Dapper multi-mapping relationships and value equality

.NET

444 views

Dapper multi-mapping relationships and value equality blog meme

The other day I was deep in the weeds of some data access code that relies heavily on Dapper for talking to a Postgres database, where most curmudgeonly developers like myself tend to find themselves when fine-tuning an application, and landed on a solution to a particular problem I was having in the best form possible: removing code entirely.

Value equality for free

As .NET devs, we've all probably been using IEqualityComparer<T> or IEquatable<T> for some time well before record types we're a thing, in essence creating our own value objects to use for value object equality. In other terms, asserting object A is equivalent to object B so long as their property values are same. Using a sample .NET 8 console app as a sandbox, this is easy to play around with:

var instanceA = new SomeClass(42069);
var instanceB = new SomeClass(42069);

Console.WriteLine(instanceA.GetHashCode());
Console.WriteLine(instanceB.GetHashCode());

// Will print to the console:
//
// 53036123
// 7563067

// False, instance A and B have different hash codes!
Debug.Assert(instanceA == instanceB);

public class SomeClass(int SomeValue);

With C# 9.0 record types, this changed the game quite a bit for us:

var instanceA = new SomeClass(42069);
var instanceB = new SomeClass(42069);

Console.WriteLine(instanceA.GetHashCode());
Console.WriteLine(instanceB.GetHashCode());

// Will print to the console:
//
// -1903833624
// -1903833624

// True, hash codes are the same!
Debug.Assert(instanceA == instanceB);

public record SomeClass(int SomeValue);

Record types have been out for nearly half a decade at this point, and are usually the first type of object definition I reach for when writing my code that mostly uses anemic domain models of sorts. While not always the correct choice (complex service objects are better suited for class objects, as an example), they're perfect for modeling value objects.

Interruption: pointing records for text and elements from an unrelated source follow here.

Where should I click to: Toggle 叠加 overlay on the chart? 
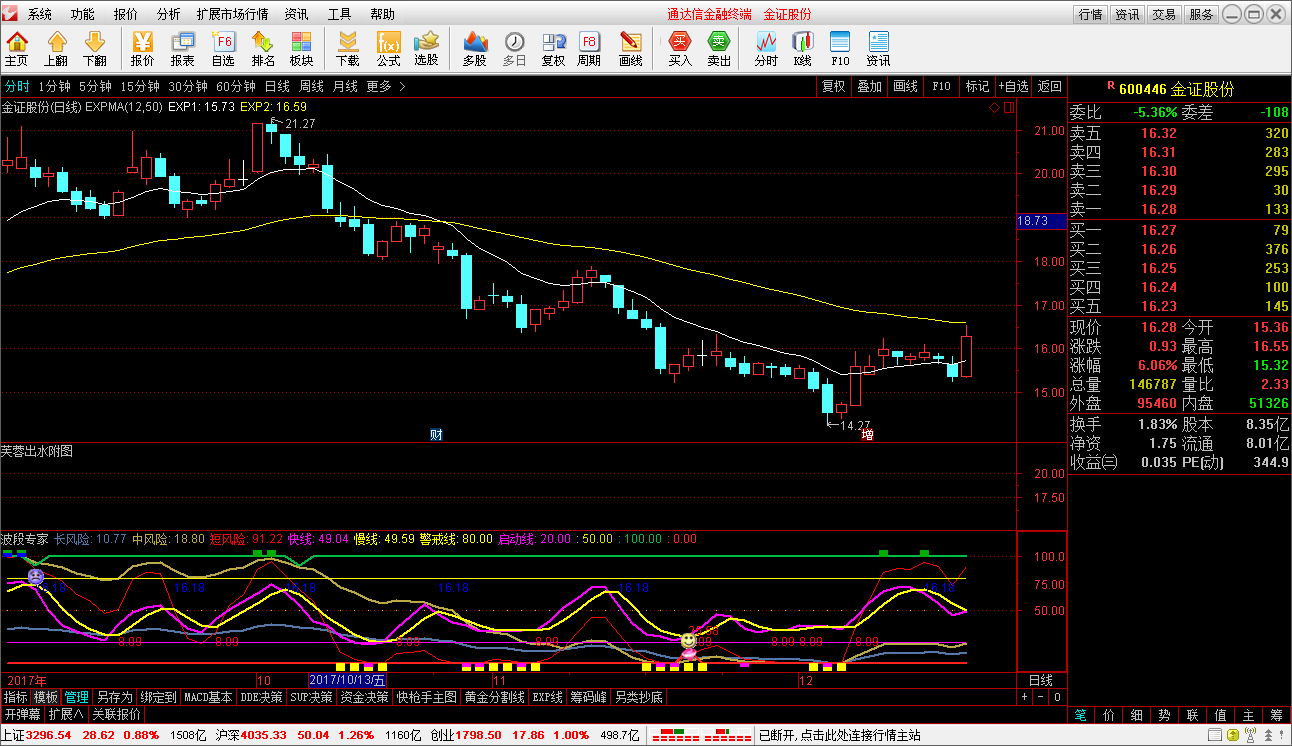coord(869,86)
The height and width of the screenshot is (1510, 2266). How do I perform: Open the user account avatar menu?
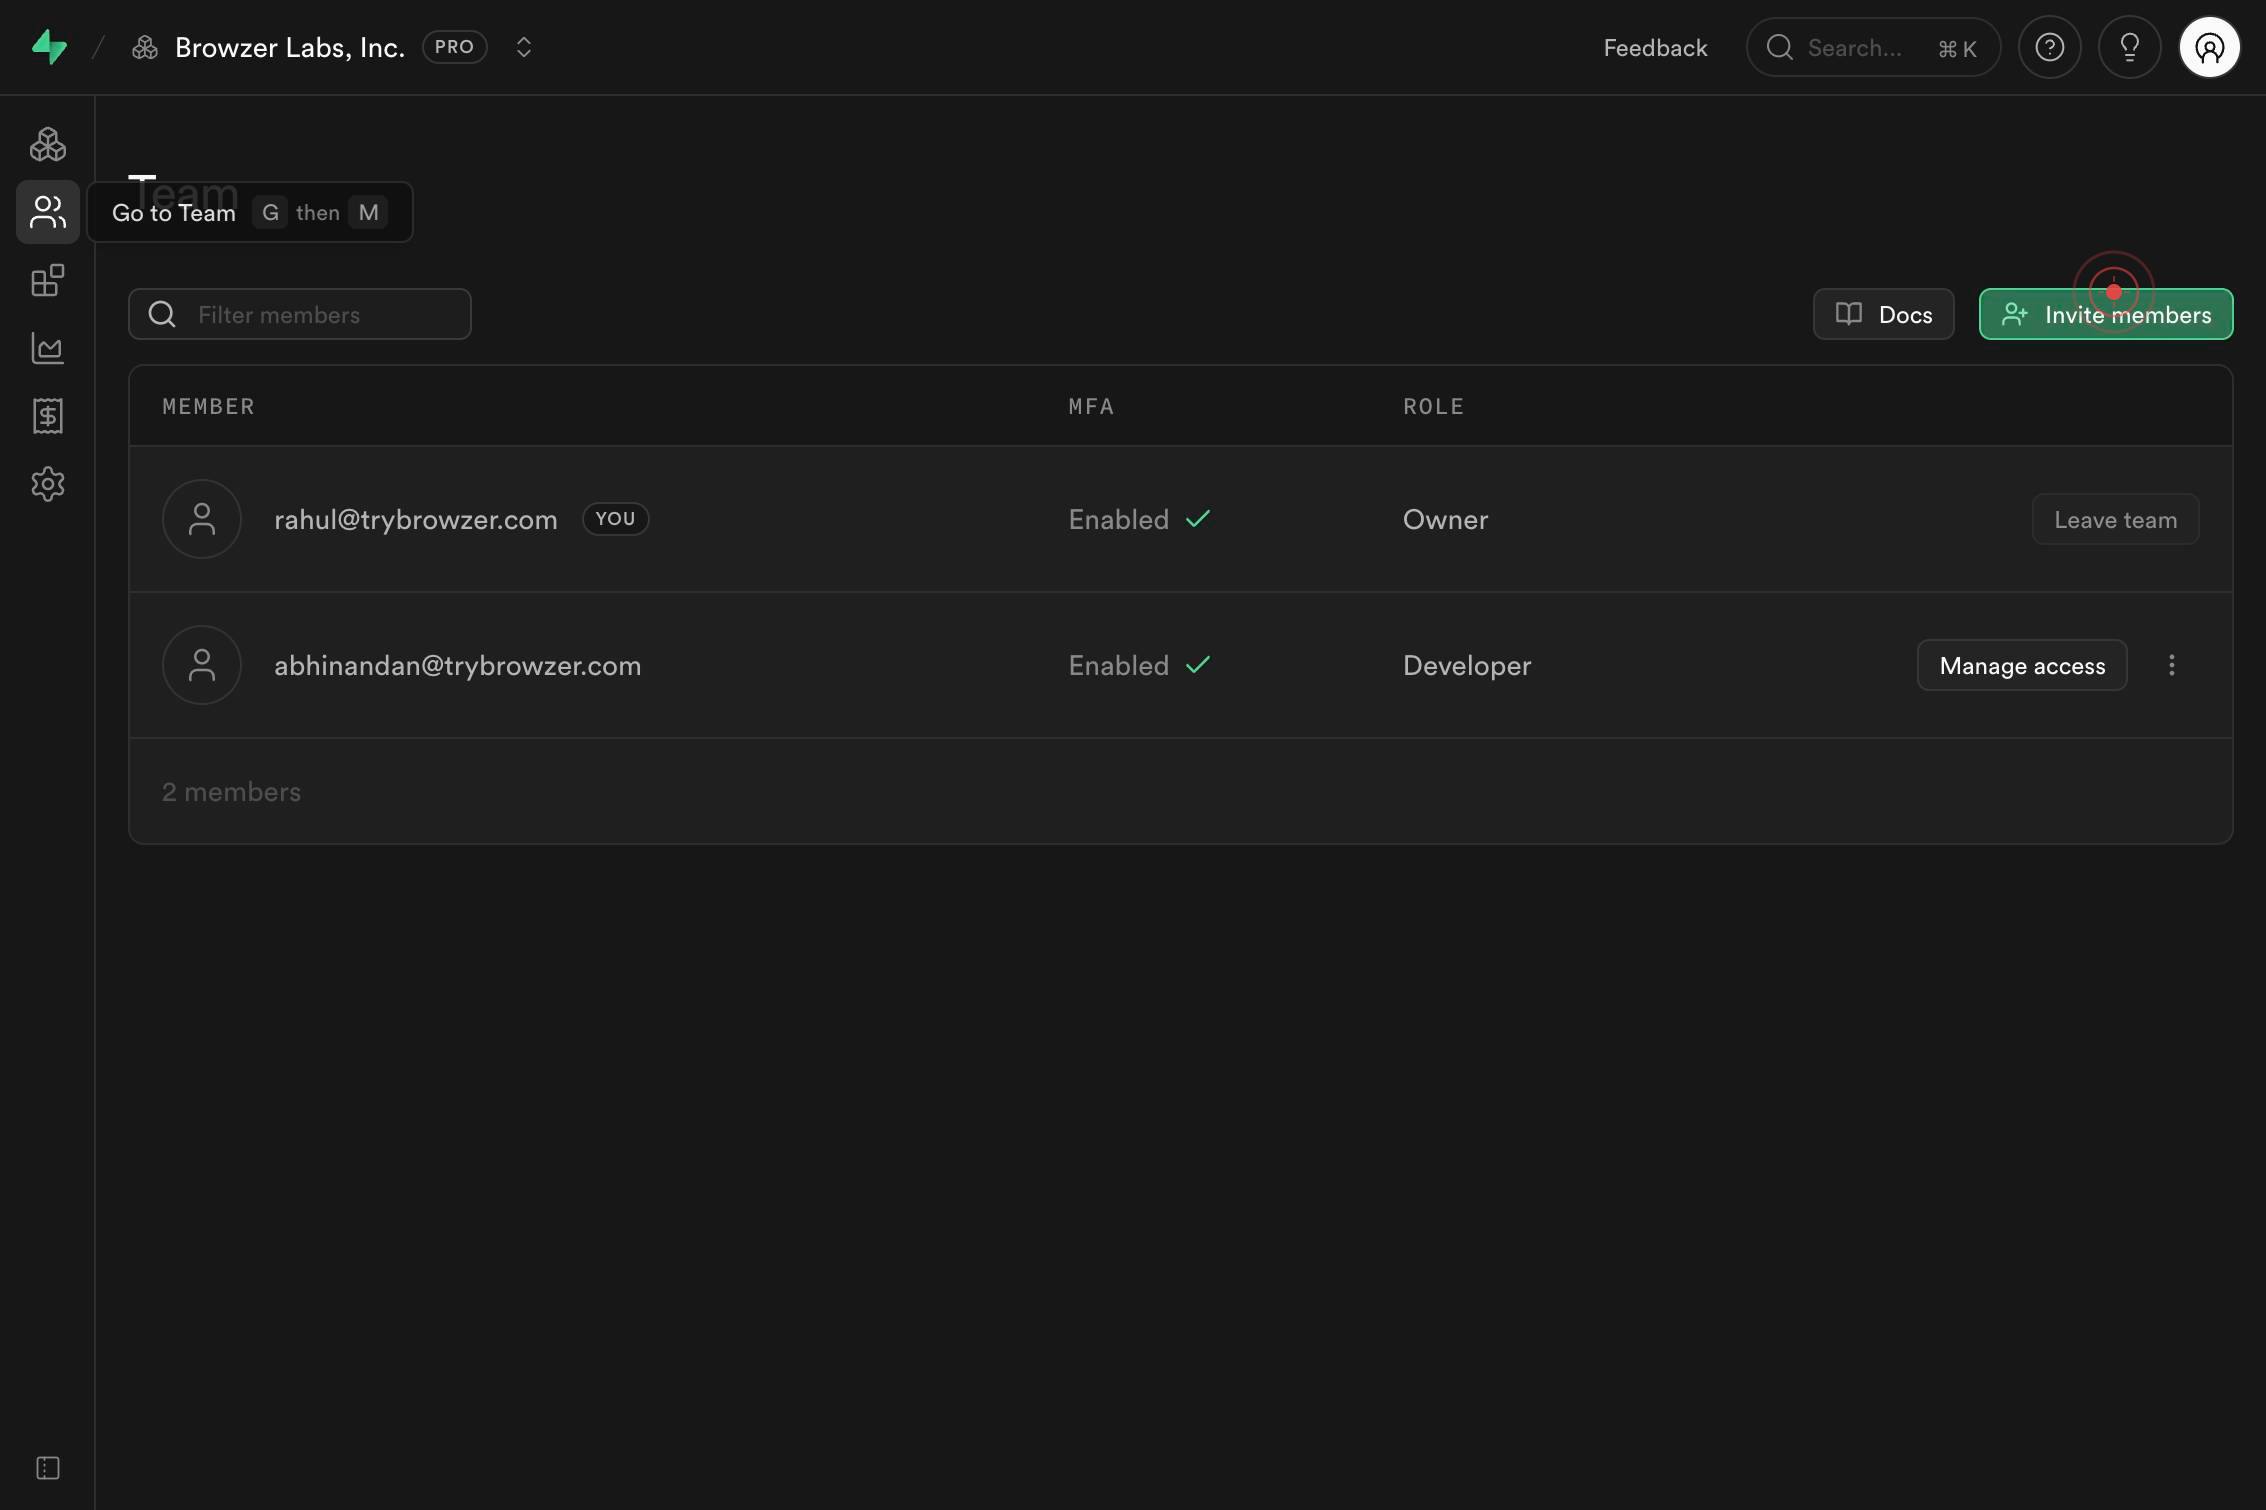tap(2210, 47)
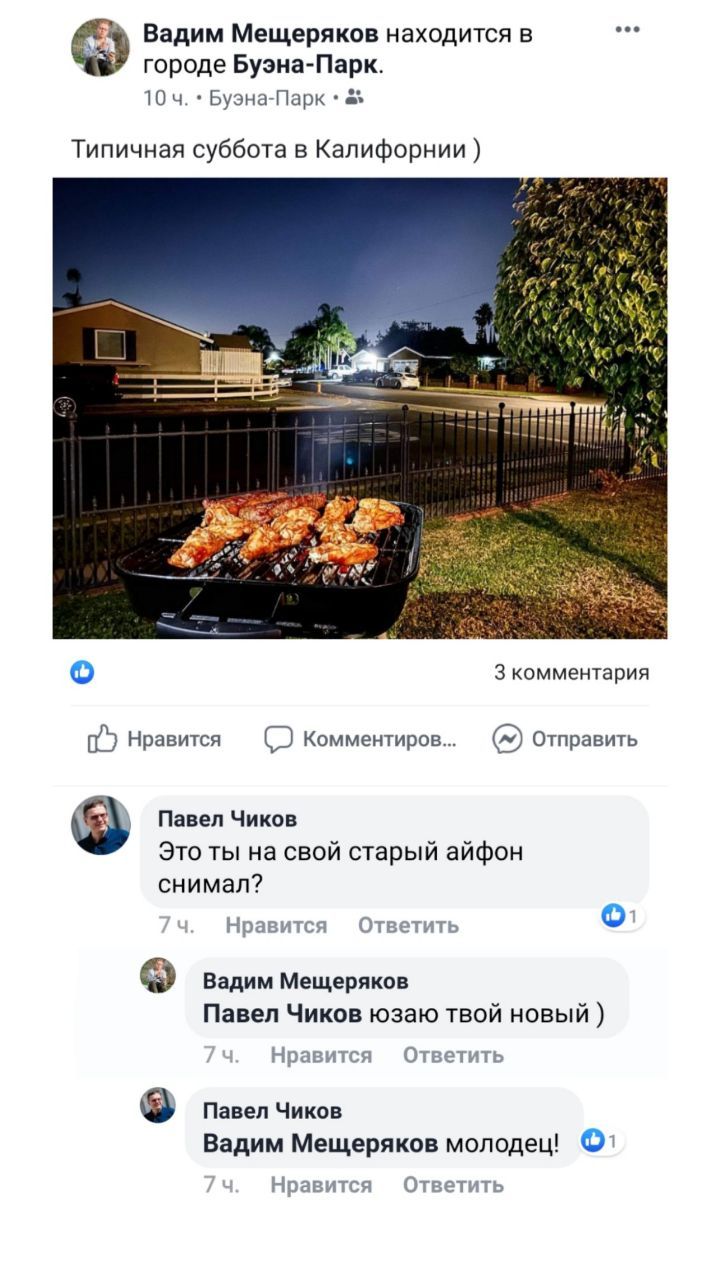Tap the thumbs-up Нравится icon under photo

(x=102, y=739)

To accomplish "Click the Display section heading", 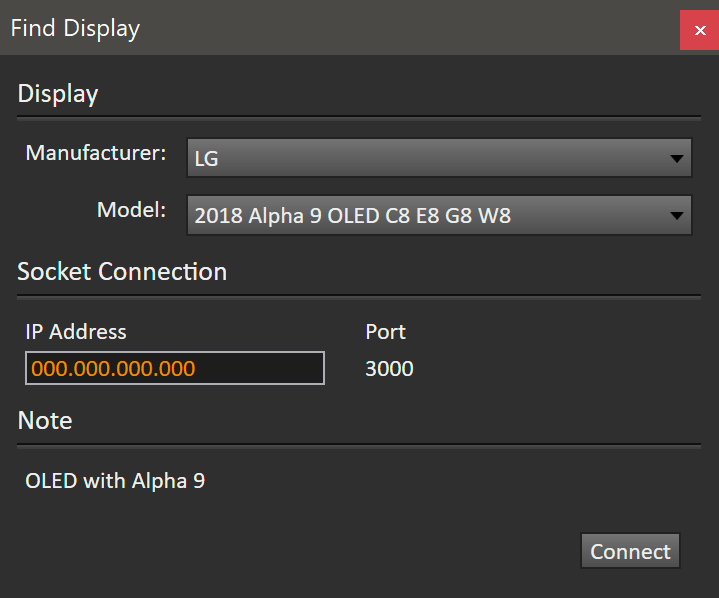I will [x=58, y=94].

For those of us that have been .NET'ing for quite some time now, this isn't exactly breaking news. Unfortunately, a lot of the .NET world runs on legacy code where record types do not exist. To get the same value-based equality for class-based objects, we'd implement an IEqualityComparer<T> or IEquatable<T> contract for the class we're using as a value object. Using the same example from above (and yes, I'm mixing modern C# features to demo a legacy pattern):

var instanceA = new SomeClass(42069);
var instanceB = new SomeClass(42069);

Console.WriteLine(instanceA.GetHashCode());
Console.WriteLine(instanceB.GetHashCode());

// Will print to the console:
//
// 42069
// 42069

// True! Instance A and B have the same hash codes after implementing overrides
Debug.Assert(instanceA == instanceB);

public class SomeClass(int someValue) : IEquatable<SomeClass>
{
    public int SomeValue { get; } = someValue;

    public bool Equals(SomeClass? other)
    {
        if (other is null)
        {
            return false;
        }

        // We'd probably want to assert things like reference and
        // type equality, but we'll save that for a rainy day

        return SomeValue == other.SomeValue;
    }

    public static bool operator ==(SomeClass? left, SomeClass? right)
    {
        if (left is null && right is null)
        {
            return true;
        }

        if (left is null && right is not null)
        {
            return false;
        }

        if (left is not null && right is null)
        {
            return false;
        }

        return left!.Equals(right);
    }

    public static bool operator !=(SomeClass? left, SomeClass? right) => !(left == right);

    public override int GetHashCode() => SomeValue.GetHashCode();
}

Okay, great. Now our objects are equivalent by value... but that's a s@$t ton of boilerplate code that we need to sprinkle across our code base for something as simple as making sure that two objects are considered equal if we're only looking at their property values.

So in summary, we use record types when we need them, and implement equality contracts when we can't use them. This concludes my TED talk.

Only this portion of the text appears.